В период выраженного экссудативного воспаления применяют средства, оказывающие вяжущее, антисептическое и подсушивающее действие. Эти препараты способствуют уменьшению выраженности отека, воспаления и мокнутия, создавая условия для последующего применения кортикостероидных средств:

  • 2% раствор борной кислоты, 0,25% раствор нитрата серебра, 0,01–0,1% раствор перманганата калия (ванночки и примочки);
  • фукорцин, пиоктанин;

При прекращении мокнутия и развитии шелушения назначают препараты на увлажняющих основах, способствующие восстановлению кожного барьера и смягчению кожи — средства, содержащие флуоцинолона ацетонид, цетилпиридиния хлорид.

При присоединении бактериальной, грибковой или смешанной инфекции назначают комбинированные кортикостероидные препараты, сочетающие противовоспалительные, антибактериальные и противогрибковые компоненты. Например, препараты, содержащие триамцинолона ацетонид, мирамистин, бетаметазона валерат, гарамицин, бетаметазона дипропионат, клотримазол, гентамицин.

При менее выраженных воспалительных проявлениях возможно применение комбинированных средств на синтетических гидрофильных основах, обладающих высокой антимикробной активностью — миромистин, стрептоцид, нитазол, офлоксацин, новокаин, кетоконазол.

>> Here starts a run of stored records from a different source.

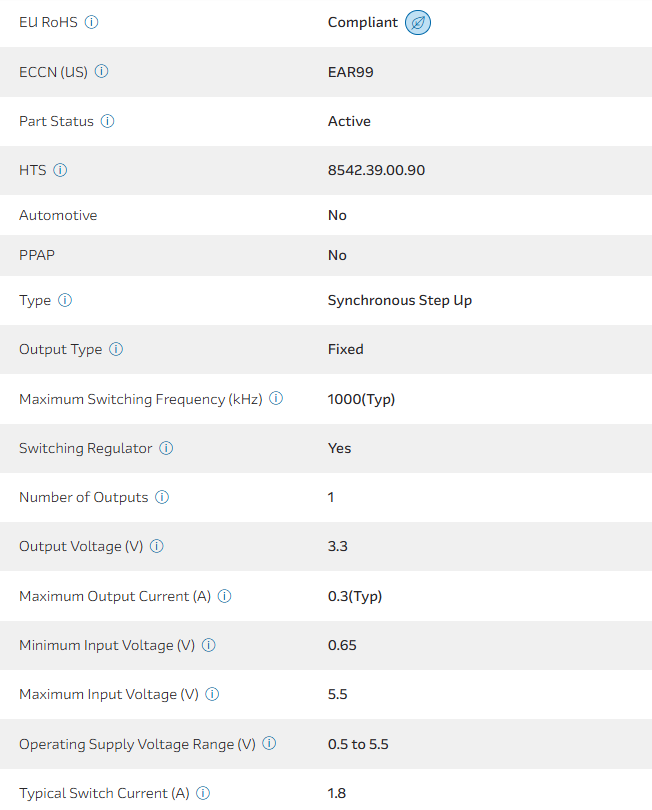
Task: Open the Output Type info icon
Action: (116, 349)
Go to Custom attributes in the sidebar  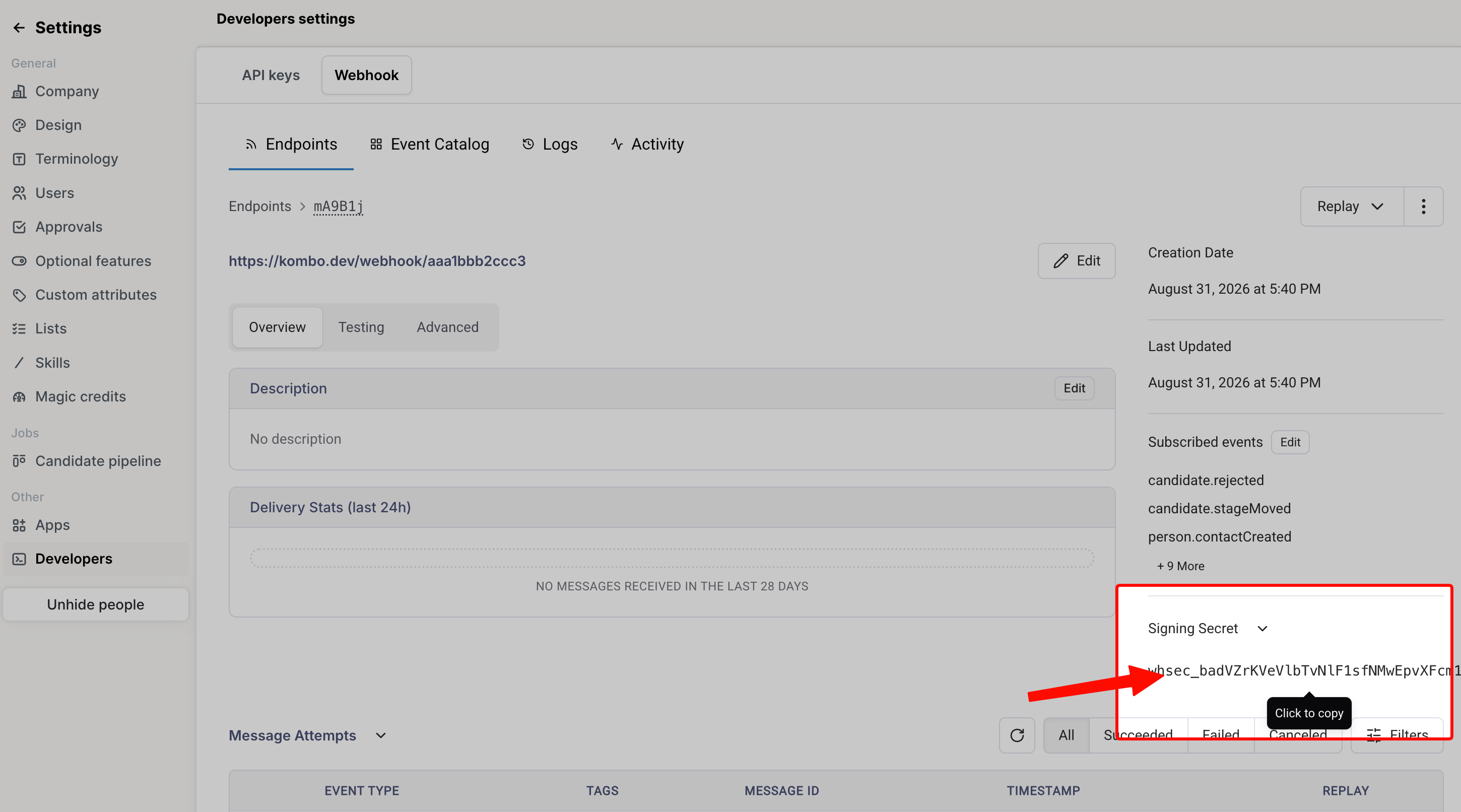pyautogui.click(x=95, y=295)
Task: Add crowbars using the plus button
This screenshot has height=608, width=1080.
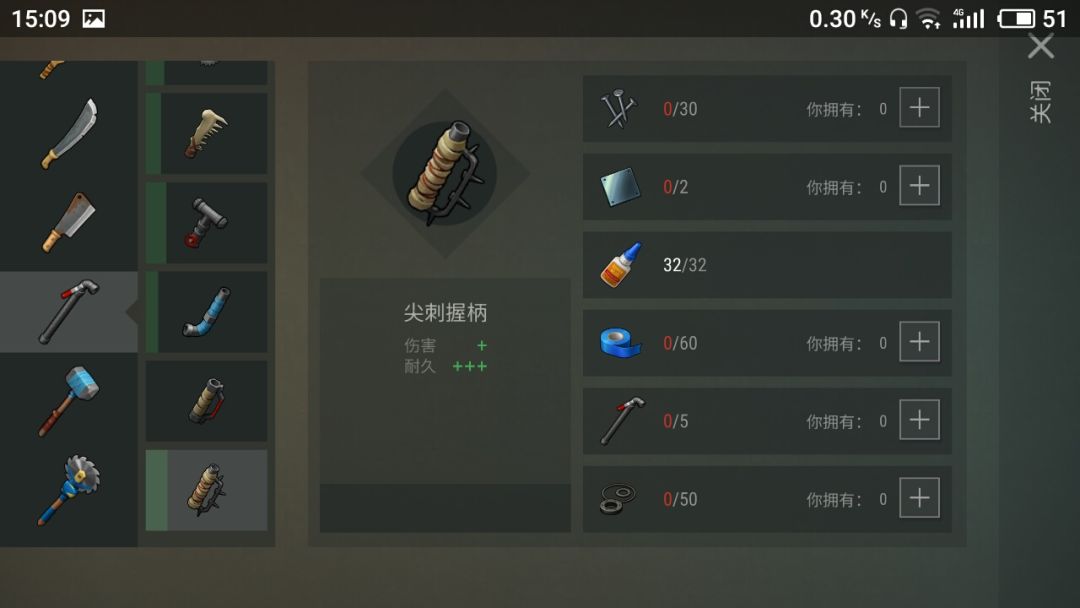Action: [920, 419]
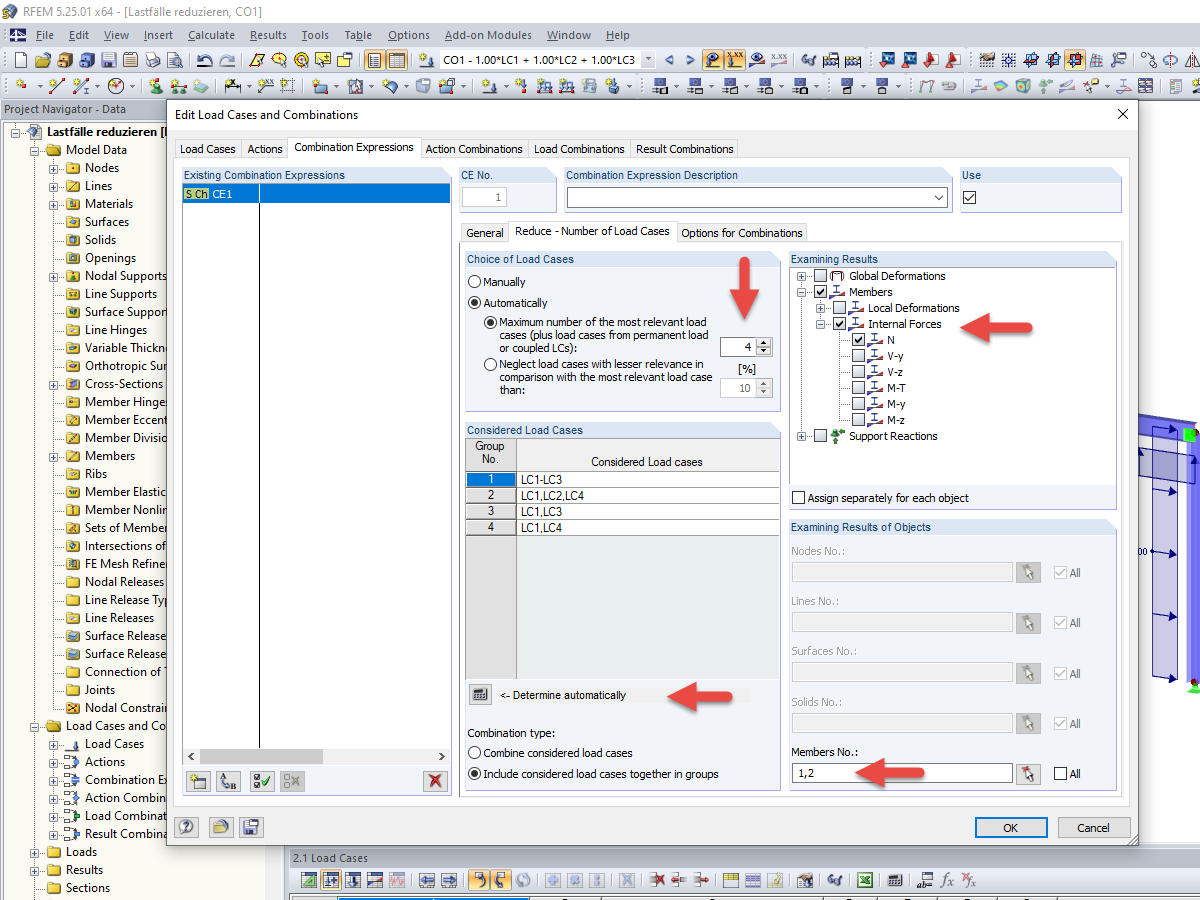Click the open folder icon below the expression list
This screenshot has width=1200, height=900.
pyautogui.click(x=221, y=827)

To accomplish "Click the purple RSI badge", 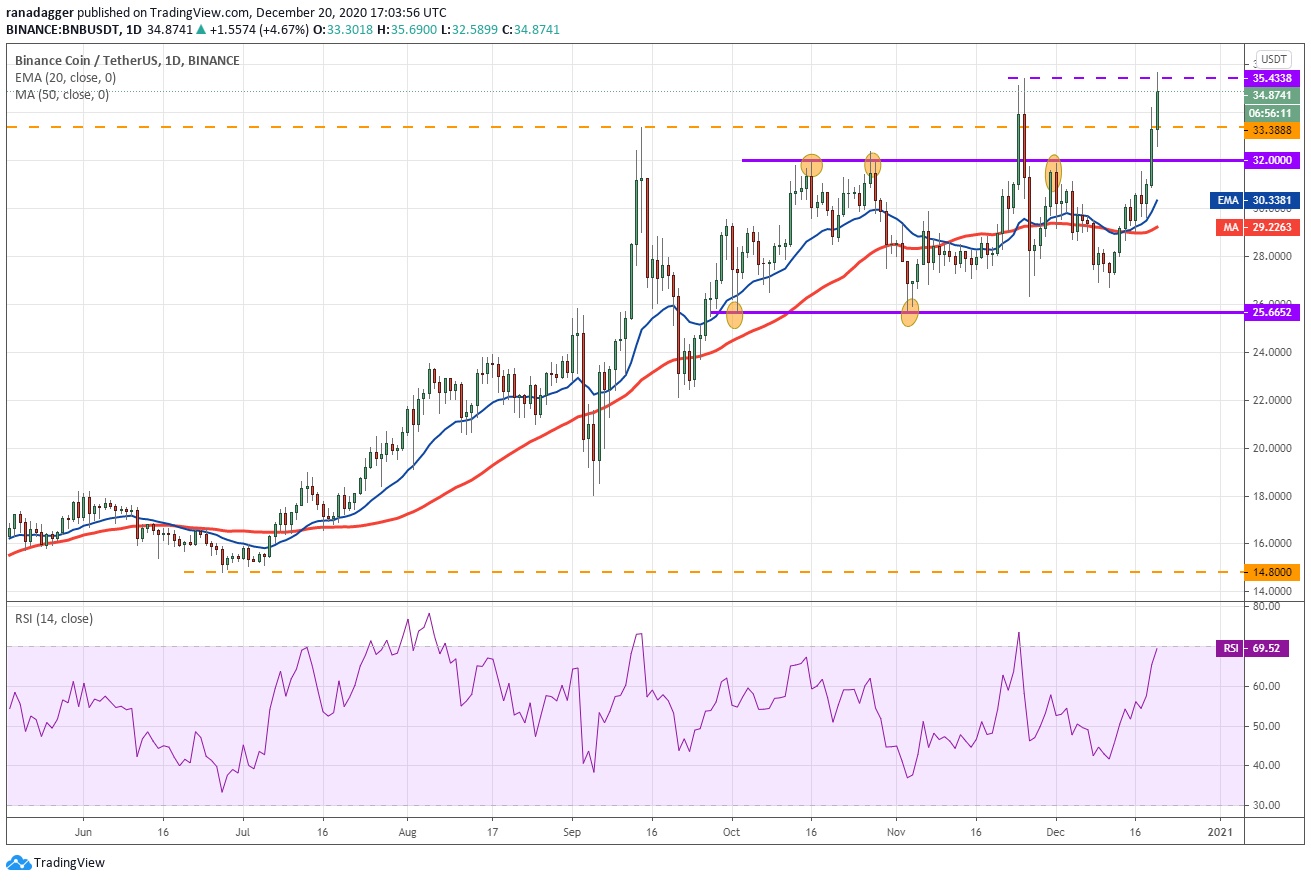I will point(1230,649).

В хронических очагах экземы, где преобладают инфильтрация и утолщение кожи, показано применение препаратов на гидрофобных основаниях. Эти лекарственные средства обладают кератолитическим и противовоспалительным эффектом, они содержат преднизолон, мочевину, бетаметазона валерат, салициловую кислоту.

Осложнения экземы

Из-за дисфункции кожного барьера пациенты с экземой подвергаются повышенному риску бактериальных, вирусных и грибковых инфекций.

Бактериальные инфекции:

  • Staphylococcus aureus колонизирует кожу более чем у 90% пациентов с экземой по сравнению с около 10% здоровых людей;
  • плотность колонизации Staphylococcus aureus коррелирует со степенью тяжести дерматита;
  • инфекция может проявляться как фурункулы, импетиго или целлюлит.

Вирусные инфекции:

  • пациенты с экземой более восприимчивы к вирусным инфекциям, включая герпетическую экзему, вызванную вирусом простого герпеса 1-го типа;
  • герпетическая экзема является неотложным состоянием; возможные осложнения включают кератоконъюнктивит, менингит, энцефалит и вторичный бактериальный сепсис;
  • экзема Коксаки — редкая, но опасная вирусная инфекция, ассоциированная с энтеровирусом Коксаки А16. У больных развиваются обширные волдыри и ссадины на участках, пораженных экземой, похожие на герпетическую экзему. Обычно не сопровождается лихорадкой, утомляемостью или снижением аппетита, однако иногда отмечаются кратковременная диарея или субфебрилитет за неделю до начала сыпи;
  • редки осложнения, такие как асептический менингит (Nemeth V. et al., 2024).

Профилактика экземы

Профилактика экземы направлена на снижение частоты обострений и минимизацию воздействия триггеров. Основные меры:

  • поддержание барьерной функции кожи — регулярное увлажнение кожи с применением мазей или кремов без отдушек и с минимальным содержанием консервантов. Предпочтение отдается средствам с высоким содержанием масел для защиты и восстановления кожного барьера;
  • избегание триггеров — контакта с агрессивными моющими средствами, мылом и химическими раздражителями; контакта с аллергенами (шерстью домашних животных, пылевых клещей, определенными продуктами питания). Важно использовать мягкую, дышащую одежду и избегать грубых тканей;
  • контроль факторов окружающей среды и образа жизни — поддержание оптимальной влажности и температуры в помещении. Минимизация стрессовых ситуаций и обеспечение полноценного сна;
  • профилактика кожных инфекций.

Прогноз экземы

Прогноз экземы зависит от возраста начала заболевания, степени тяжести симптомов и своевременности терапии. У большинства детей с легкой и умеренной формой экземы отмечается спонтанная ремиссия к подростковому возрасту, однако тяжелые формы могут сохраняться во взрослой жизни.

Своевременное и адекватное лечение, включая регулярное увлажнение кожи и контроль воспалительных процессов, значительно повышает качество жизни пациентов и снижает частоту обострений (Nemeth V. et al., 2024).